##### GIVEN ENTRIES #####

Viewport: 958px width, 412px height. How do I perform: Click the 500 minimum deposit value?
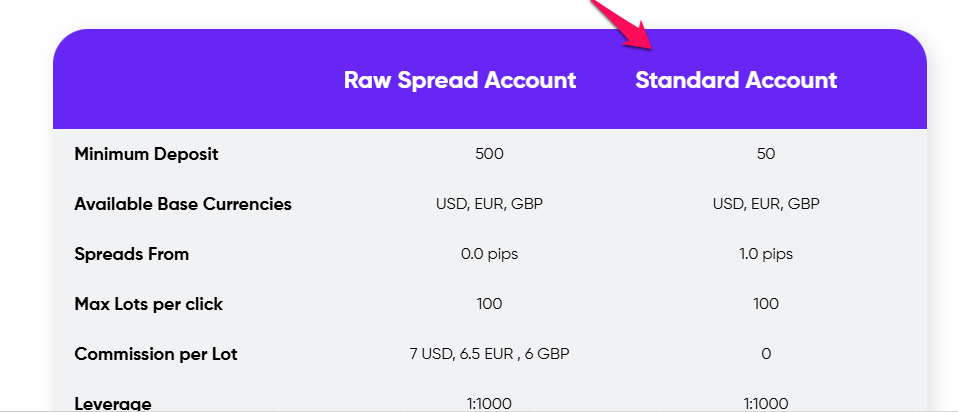click(489, 154)
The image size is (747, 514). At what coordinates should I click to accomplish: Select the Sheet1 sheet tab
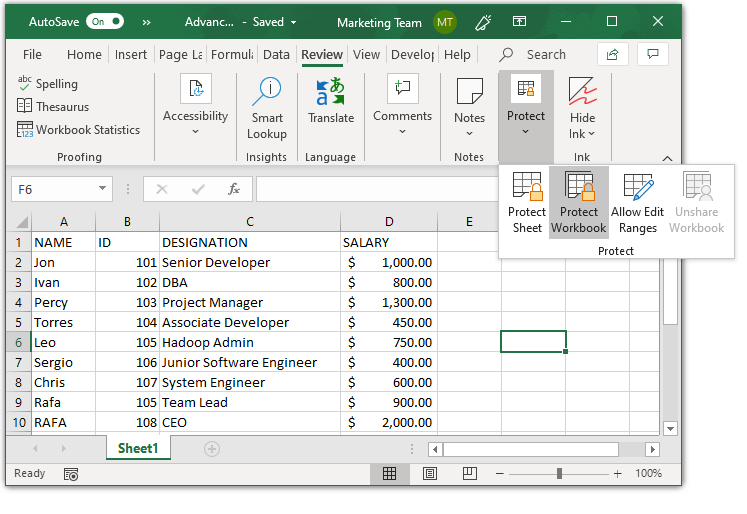[138, 449]
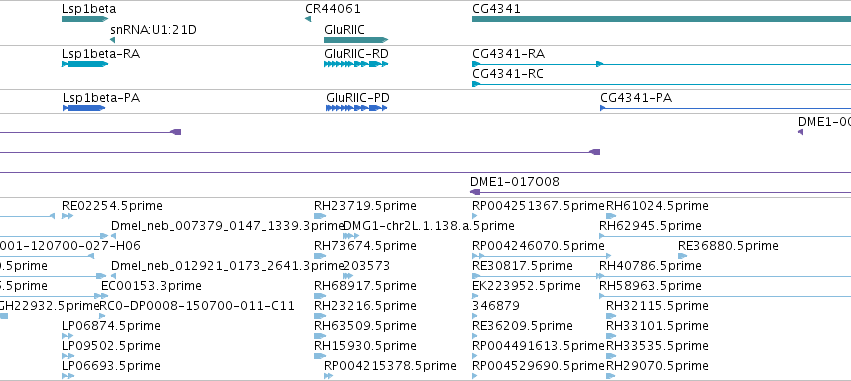This screenshot has height=381, width=851.
Task: Click the CG4341-PA protein start marker
Action: (x=603, y=108)
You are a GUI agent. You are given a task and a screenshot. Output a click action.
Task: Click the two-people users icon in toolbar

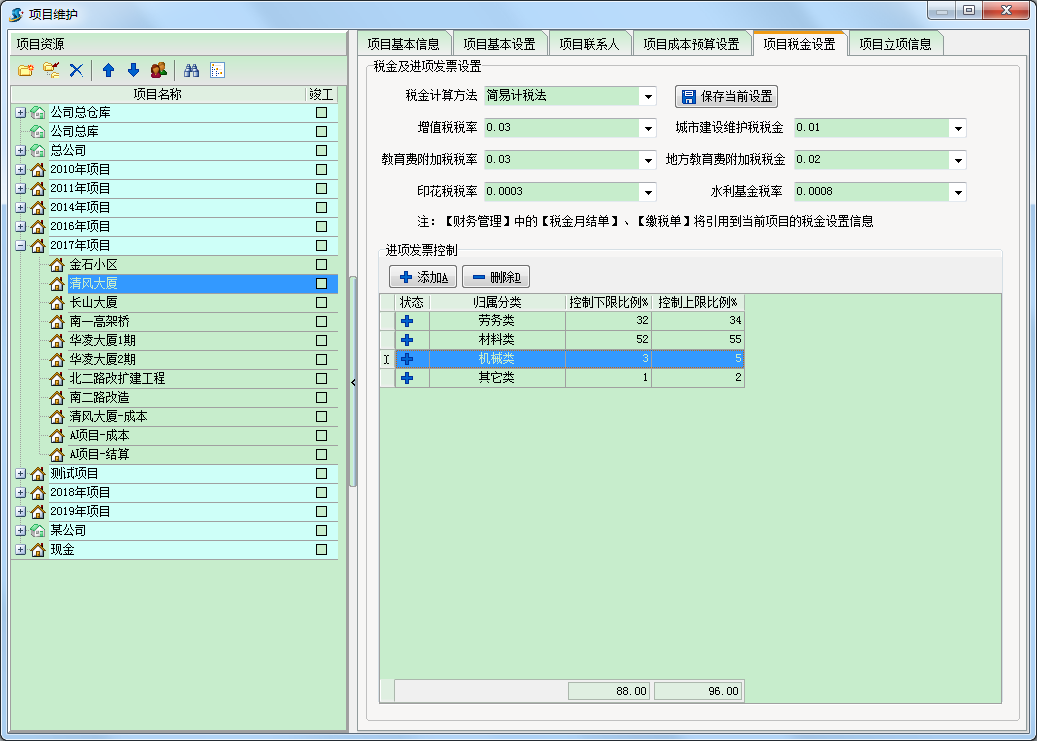pos(158,70)
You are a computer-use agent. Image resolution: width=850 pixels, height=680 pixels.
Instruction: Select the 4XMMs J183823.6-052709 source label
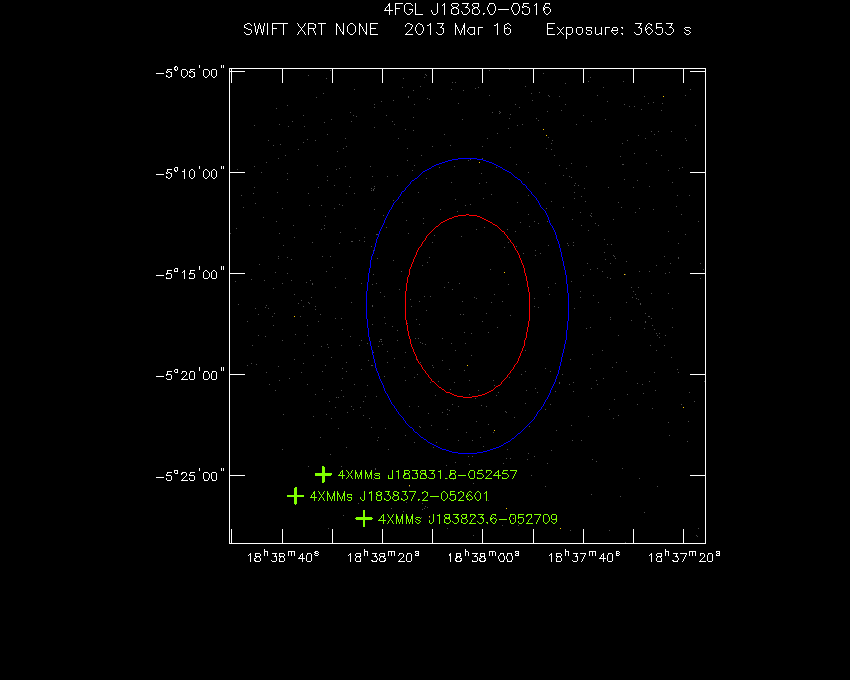click(x=468, y=519)
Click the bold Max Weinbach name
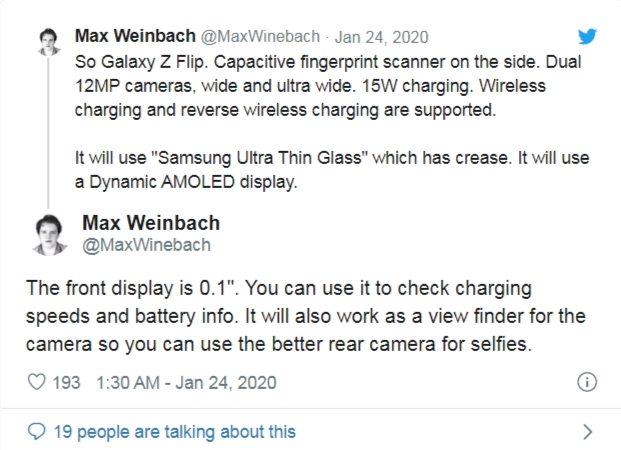621x450 pixels. coord(151,222)

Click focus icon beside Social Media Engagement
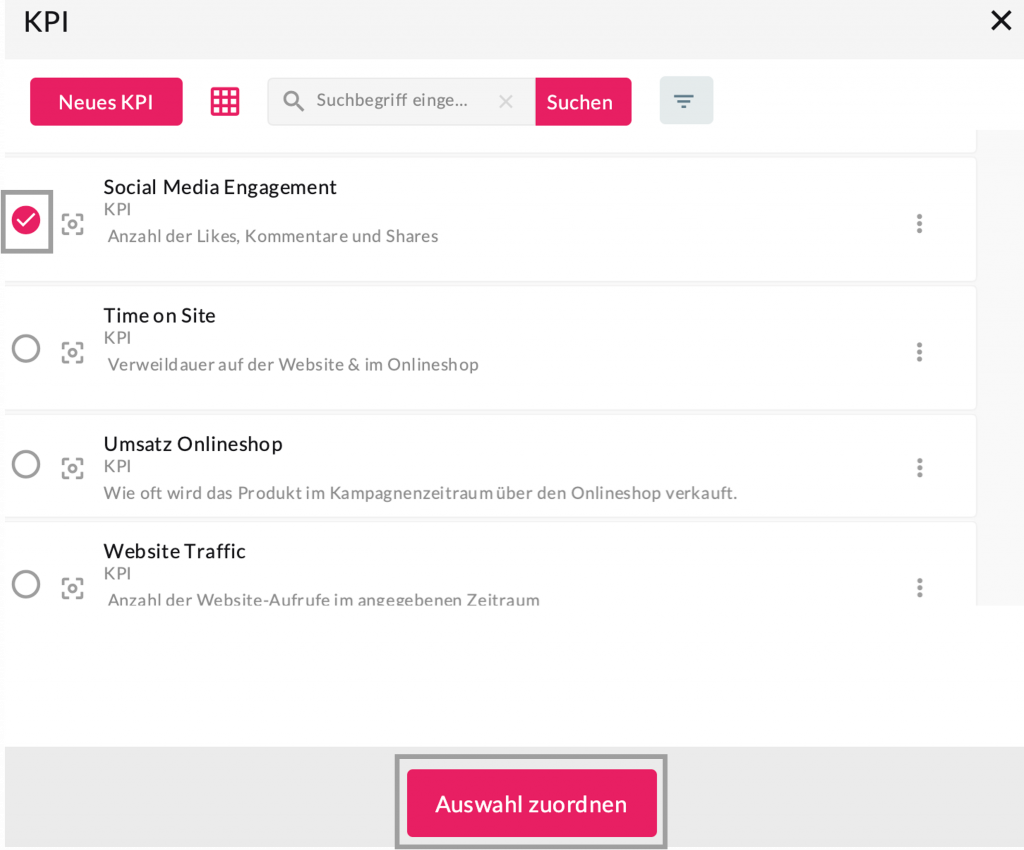coord(72,224)

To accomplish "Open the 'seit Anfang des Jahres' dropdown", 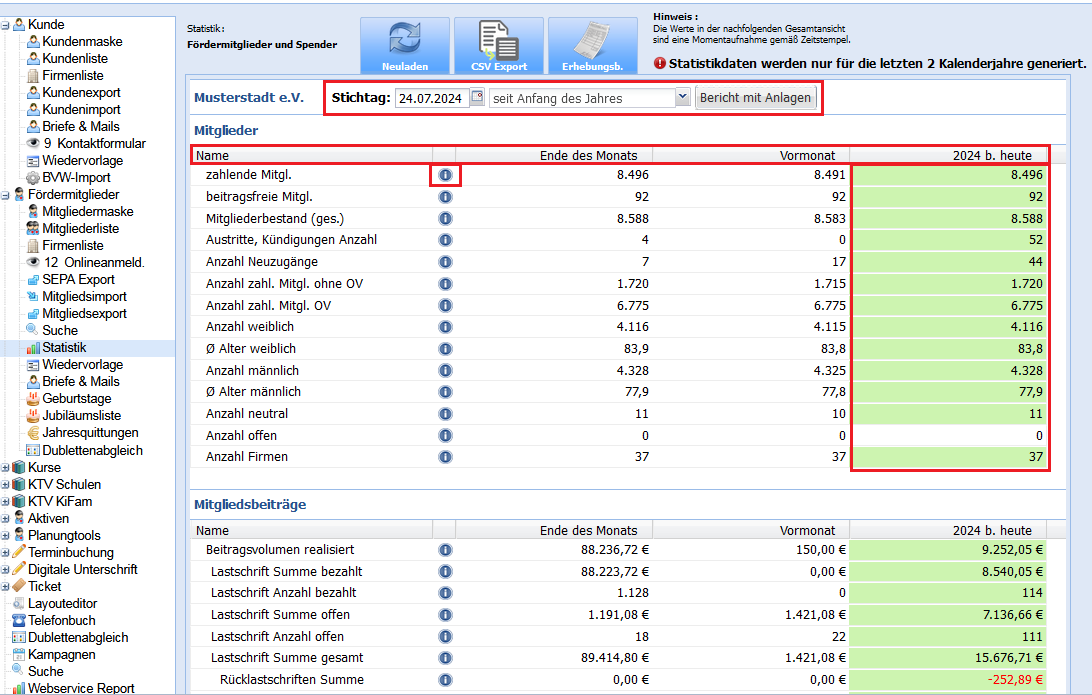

#####

## TASK STATEMENT
Nothing but the lines from the one containing "Click the bold Max Weinbach name" through the last line of the data should appear in the answer, copied exactly, with pictures excluded.

## EXERCISE SOLUTION
Click the bold Max Weinbach name
621x450 pixels. coord(151,222)

Click focus icon beside Social Media Engagement
coord(72,224)

To accomplish "Open the 'seit Anfang des Jahres' dropdown", 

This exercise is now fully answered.